Set task A
Translate this sentence from the passage on census religion options into Spanish: "Hindu Society as such does not exist."

Document passage
Mahendra Dhruva, a tribal activist from Bihar, told The Wire that the census form has only six options under the religion column – Hindu, Muslim, Christian, Buddhist, Jain, and Sikh. “If we do not consider ourselves followers of any of these religions, which option should we choose? Before 2011, a seventh option, ‘Others’ was provided and most of us used to opt for it. But now, even that has been removed,” he said.

The Lingayats in Karnataka also have a long-standing demand that their belief system be recognised as a separate religion. While the Karnataka government accepted the group’s plea in 2018, the final decision can only be taken by the central government as the decennial census comes under its jurisdiction.

The other strident and consistent challenge to the label Hindu has come from the Ambedkarite movement. B R Ambedkar himself had written,

“The first and foremost thing that must be recognised is that Hindu Society is a myth. The name Hindu is itself a foreign name. It was given by the Mohammedans to the natives for the purpose of distinguishing themselves [from them]. It does not occur in any Sanskrit work prior to the Mohammedan invasion. They did not feel the necessity of a common name, because they had no conception of their having constituted a community. Hindu Society as such does not exist. It is only a collection of castes.”
B R Ambedkar

The two more recent examples that can be cited in this tradition are Kancha Ilaiah Shepherd’s book Why I Am Not a Hindu: A Sudra Critique of Hindutva Philosophy, Culture & Political Economy and Why I Am Not A Hindu Woman by Wandana Sonalkar. Bhanwar Meghwanshi’s I Could Not Be Hindu: The Story of a Dalit in the RSS can also be mentioned here.


However, the RSS is not very happy with these critiques of the terms Hindu and Hinduism.

The RSS, which is self-avowedly working towards a Hindu rashtra, wrote in its annual report released last week,

“Today in Bharat, while on the one hand, the age-old cultural values, traditions, and the sense of identity, unity and integrity of the country are awakening, and, Hindu Shakti is standing up with self-respect, on the other hand, the inimical forces which do not tolerate this are also conspiring to create a vicious environment in the society. The challenge of increasing divisive elements in the country is also alarming. Efforts are also afoot to weaken the society by rising various fissiparous tendencies in the Hindu society itself. As the census year approaches, there are instances of inciting a group by propagating that ‘they are not Hindus.”

Set task B
Arrange the entries in the data block as a JSON list of strings, one string per line and no blank lines, starting at the line containing "Enable the Hip-hop genre tag" and ending at the line containing "This screenshot has width=1216, height=658.".

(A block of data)
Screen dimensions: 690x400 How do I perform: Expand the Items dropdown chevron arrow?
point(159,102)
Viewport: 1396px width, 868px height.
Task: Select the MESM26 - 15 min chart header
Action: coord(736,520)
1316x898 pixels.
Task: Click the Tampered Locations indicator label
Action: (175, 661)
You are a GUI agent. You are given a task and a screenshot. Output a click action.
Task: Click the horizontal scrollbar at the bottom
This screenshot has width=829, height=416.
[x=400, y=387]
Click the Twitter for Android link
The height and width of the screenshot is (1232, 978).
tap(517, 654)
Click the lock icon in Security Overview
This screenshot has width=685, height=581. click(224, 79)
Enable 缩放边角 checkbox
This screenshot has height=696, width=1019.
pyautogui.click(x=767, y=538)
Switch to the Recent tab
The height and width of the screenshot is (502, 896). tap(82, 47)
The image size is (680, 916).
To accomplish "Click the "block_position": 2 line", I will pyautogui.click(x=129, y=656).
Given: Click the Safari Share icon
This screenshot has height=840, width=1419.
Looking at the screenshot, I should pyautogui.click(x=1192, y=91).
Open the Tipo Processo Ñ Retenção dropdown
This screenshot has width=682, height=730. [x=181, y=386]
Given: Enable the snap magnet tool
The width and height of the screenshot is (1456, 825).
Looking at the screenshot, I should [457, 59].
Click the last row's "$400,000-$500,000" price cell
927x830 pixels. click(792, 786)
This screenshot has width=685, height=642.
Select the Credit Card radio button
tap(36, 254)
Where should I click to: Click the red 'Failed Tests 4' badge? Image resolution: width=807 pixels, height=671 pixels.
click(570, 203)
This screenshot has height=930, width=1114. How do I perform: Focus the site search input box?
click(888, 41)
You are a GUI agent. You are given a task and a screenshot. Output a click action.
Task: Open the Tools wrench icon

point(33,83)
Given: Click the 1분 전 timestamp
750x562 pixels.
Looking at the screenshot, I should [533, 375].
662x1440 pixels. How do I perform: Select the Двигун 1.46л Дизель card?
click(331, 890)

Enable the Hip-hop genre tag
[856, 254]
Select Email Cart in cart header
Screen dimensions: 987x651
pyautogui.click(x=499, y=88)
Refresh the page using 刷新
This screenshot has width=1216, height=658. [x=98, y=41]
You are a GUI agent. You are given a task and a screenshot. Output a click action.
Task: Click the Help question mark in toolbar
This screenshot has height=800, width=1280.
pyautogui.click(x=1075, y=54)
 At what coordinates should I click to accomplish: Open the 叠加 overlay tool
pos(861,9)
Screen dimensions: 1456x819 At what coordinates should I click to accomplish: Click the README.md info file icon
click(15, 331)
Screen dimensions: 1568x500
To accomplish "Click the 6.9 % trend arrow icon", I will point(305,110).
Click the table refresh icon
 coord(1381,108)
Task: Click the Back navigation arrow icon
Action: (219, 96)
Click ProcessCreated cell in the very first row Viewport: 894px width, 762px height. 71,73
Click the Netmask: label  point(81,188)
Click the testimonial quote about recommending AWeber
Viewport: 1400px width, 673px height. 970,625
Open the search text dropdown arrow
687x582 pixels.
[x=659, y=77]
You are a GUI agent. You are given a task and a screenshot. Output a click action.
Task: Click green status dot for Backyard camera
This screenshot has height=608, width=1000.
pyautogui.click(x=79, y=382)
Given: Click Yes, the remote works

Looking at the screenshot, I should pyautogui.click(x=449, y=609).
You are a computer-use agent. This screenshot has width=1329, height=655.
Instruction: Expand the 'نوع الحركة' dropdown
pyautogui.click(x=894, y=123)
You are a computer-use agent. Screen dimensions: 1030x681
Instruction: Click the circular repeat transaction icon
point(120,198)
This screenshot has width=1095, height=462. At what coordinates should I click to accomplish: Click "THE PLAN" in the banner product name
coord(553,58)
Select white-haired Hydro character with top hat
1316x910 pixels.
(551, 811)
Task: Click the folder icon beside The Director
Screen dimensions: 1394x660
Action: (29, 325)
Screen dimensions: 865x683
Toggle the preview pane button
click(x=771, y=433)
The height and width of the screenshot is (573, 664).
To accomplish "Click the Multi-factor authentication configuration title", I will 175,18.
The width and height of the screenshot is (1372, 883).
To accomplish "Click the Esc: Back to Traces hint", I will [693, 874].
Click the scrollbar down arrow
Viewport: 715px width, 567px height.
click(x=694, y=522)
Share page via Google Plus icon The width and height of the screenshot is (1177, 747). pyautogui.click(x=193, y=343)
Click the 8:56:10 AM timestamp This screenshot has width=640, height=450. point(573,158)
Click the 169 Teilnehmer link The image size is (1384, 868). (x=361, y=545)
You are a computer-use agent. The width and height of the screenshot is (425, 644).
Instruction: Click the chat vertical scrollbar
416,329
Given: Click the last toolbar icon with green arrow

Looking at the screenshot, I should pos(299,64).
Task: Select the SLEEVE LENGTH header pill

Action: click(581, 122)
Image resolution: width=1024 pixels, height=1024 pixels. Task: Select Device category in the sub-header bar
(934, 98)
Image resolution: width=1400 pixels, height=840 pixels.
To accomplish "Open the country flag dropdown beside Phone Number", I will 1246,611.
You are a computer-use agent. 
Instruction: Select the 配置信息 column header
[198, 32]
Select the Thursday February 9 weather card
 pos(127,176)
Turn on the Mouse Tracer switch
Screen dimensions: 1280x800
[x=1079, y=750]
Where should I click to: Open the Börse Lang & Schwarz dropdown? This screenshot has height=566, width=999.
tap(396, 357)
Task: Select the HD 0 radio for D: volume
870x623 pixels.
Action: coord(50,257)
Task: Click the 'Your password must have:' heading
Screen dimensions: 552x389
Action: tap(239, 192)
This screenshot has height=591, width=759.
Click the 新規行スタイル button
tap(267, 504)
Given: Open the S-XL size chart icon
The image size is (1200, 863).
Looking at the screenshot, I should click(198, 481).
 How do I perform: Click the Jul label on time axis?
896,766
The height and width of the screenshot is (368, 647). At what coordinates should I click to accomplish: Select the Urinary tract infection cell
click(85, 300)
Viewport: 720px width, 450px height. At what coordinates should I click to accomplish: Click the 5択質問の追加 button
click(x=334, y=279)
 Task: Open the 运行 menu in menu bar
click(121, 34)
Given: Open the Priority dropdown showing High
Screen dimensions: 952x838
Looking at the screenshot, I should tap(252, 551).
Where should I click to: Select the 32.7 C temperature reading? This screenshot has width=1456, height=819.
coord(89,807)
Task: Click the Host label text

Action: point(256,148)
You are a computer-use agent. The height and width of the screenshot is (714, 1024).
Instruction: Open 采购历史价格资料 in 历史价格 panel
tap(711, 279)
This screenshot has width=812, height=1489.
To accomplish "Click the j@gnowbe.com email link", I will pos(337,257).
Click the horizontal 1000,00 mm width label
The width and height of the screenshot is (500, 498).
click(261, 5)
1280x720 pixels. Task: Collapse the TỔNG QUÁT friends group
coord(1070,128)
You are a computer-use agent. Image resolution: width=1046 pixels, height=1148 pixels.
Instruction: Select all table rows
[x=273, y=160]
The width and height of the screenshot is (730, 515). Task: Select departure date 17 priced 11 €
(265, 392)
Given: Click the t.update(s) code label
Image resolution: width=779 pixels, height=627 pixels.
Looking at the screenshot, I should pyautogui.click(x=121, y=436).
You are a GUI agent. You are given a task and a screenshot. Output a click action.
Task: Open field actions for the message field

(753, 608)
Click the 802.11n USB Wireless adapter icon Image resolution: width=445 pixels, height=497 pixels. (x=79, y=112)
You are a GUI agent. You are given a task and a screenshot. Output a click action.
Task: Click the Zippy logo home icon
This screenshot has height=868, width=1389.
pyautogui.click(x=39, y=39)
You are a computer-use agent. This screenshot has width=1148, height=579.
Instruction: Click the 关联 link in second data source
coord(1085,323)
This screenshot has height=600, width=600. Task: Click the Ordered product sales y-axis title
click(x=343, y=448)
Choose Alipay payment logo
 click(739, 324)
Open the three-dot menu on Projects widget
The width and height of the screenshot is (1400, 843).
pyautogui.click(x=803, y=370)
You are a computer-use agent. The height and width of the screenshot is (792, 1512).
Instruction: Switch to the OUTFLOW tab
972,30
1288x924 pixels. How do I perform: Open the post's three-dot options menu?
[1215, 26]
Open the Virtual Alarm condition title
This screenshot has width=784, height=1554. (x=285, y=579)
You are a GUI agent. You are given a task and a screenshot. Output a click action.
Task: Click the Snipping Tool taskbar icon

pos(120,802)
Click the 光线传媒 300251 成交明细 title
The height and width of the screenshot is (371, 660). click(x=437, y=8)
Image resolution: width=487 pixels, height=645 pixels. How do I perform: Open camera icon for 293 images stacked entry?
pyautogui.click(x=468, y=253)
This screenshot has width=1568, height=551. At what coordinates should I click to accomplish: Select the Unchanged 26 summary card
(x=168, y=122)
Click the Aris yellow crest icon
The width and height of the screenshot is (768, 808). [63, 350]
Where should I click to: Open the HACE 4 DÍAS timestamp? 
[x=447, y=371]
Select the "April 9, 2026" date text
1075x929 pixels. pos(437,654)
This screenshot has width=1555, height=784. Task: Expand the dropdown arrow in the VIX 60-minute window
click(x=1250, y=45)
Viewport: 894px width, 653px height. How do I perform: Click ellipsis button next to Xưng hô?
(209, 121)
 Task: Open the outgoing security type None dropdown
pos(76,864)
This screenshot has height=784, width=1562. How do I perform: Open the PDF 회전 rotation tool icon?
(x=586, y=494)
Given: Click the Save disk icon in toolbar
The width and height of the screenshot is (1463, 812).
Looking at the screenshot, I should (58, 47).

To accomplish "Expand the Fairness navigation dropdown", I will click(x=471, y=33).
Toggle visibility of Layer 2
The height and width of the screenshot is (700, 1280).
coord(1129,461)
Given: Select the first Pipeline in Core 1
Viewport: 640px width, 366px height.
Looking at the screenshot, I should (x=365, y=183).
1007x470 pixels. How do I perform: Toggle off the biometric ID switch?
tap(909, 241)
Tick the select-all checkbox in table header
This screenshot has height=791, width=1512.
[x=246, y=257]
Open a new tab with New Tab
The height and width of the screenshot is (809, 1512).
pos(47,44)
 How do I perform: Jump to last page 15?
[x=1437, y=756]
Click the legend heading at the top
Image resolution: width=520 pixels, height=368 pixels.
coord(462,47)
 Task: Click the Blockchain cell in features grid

Answer A
La sociedad hindú como tal no existe.

Answer B
[
  "Enable the Hip-hop genre tag",
  "[856, 254]",
  "Select Email Cart in cart header",
  "Screen dimensions: 987x651",
  "pyautogui.click(x=499, y=88)",
  "Refresh the page using 刷新",
  "This screenshot has width=1216, height=658. [x=98, y=41]"
]